Theatre Nova tees up ‘Follies In Concert’ for fund raiser
ANN ARBOR, Mich. – Stephen Sondheim practically reinvented modern musical theatre and lovers of his work often revere Follies as his crowning achievement.
But there are reasons that this 1971 Tony-Award winning Broadway show is staged less often than Sweeny Todd, Gypsy, Company, Into the Woods and many of Sondheim’s other shows.
Follies’ premise – aged alumni of the Weisman (think Ziegfeld) Follies reunite at their derelict theatre to relive their youth and ponder their life choices just before the place is leveled for a parking lot – is challenging to stage for any theater because of the intermingling of time, but Theatre Nova carries it off.
This is to point out that Follies In Concert is an ambitious choice for Theatre Nova to undertake as a fundraiser. The nonprofit, professional theatre is endeavoring to raise $15,000 with a Nov. 7-17 run to obtain a matching grant from the Michigan Council of Arts and Cultural Affairs and the National Endowment for the Arts.

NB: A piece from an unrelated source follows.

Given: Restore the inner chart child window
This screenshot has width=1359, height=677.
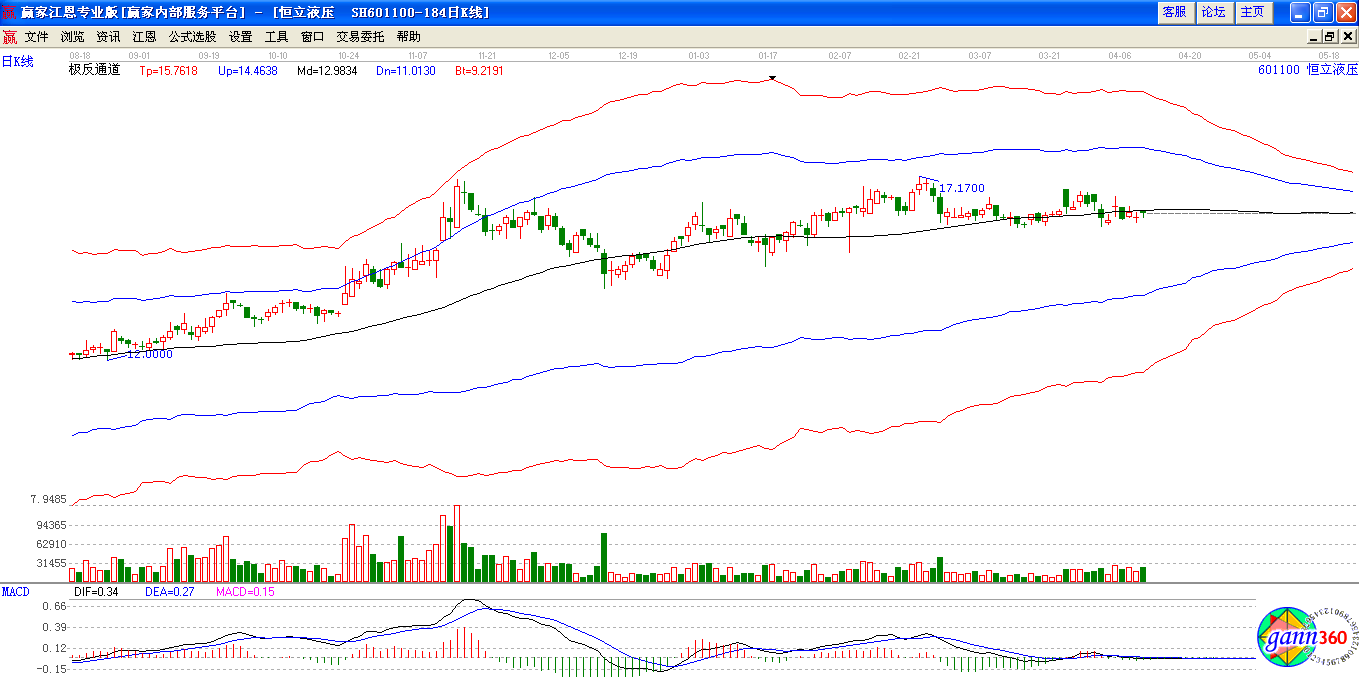Looking at the screenshot, I should click(x=1330, y=37).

The concert of the Sondheim music with flourishes of dramatic action reveal the lives of four main characters: the self-loathing Ben, the lonely Phyllis, the rejected Buddy and the disillusioned Sally.
Stripping away the original show’s gorgeous pageantry means that strong vocal performances must carry the show. The score is difficult, with music that requires the performers to waft from nostalgia to introspection, often spewing mouths full of Sondheim’s quirky wordplay. It is challenging for some of the actors–any actors really. Sondheim has given us perhaps the most complex musical theater scores of any twentieth century composer.
All the action is oriented to the audience in front of the stage. (With this show in this space, it would be difficult to choreograph it otherwise.) The seats in front of the stage are the best to absorb this production.
Brian E. Buckner (multiple Wilde Award winner) music directs on an electric keyboard. Buckner is able to cast the musical footprint in the show of a three-piece combo. When all 14 cast members — plus Buckner — are on the tiny stage at once, the theatre can feel very intimate indeed.
Dramatic highlights of this show are “Losing My Mind,” a solo performed by Sue Booth, as Sally, and “Live, Laugh, Love” by Thomas Murphy, as Ben, and the ensemble.
Comic highlights are the rollicking “Buddy’s Blues” by Roy Sexton as the sad sack traveling salesman Buddy Plummer, and “I’m Still Here,” performed by Olive Hayden-Moore as Follies veteran Carlotta.
Diane Hill, who directs the play and co-stars as Phyllis Rogers Stone, also performs two of Follies’ funniest songs, “Could I Leave You” and “Lucy and Jessie” with spot-on comic timing.
Follies’ famous mirror number, “Who’s That Woman,” is given nice treatment by Carrie Jay Sayer, as showgirl Stella.
The most effective time-splicing number in the show is probably “Waiting for the Girls Upstairs.”
Eddie Rothermel, Kryssy Becker, Connor Thomas Rhoades, and Annie Kordas do a fine job of portraying Ben and Phyllis, Buddy and Sally in their younger years.
This production of Follies In Concert may not be the grand ode to the golden age of Ziegfeld for which Sondheim was aiming, but seeing it, and taking in the marvelous tunes acted out is a fun night out that will help support a creative local theatre that has been a font of exciting new plays since its opening.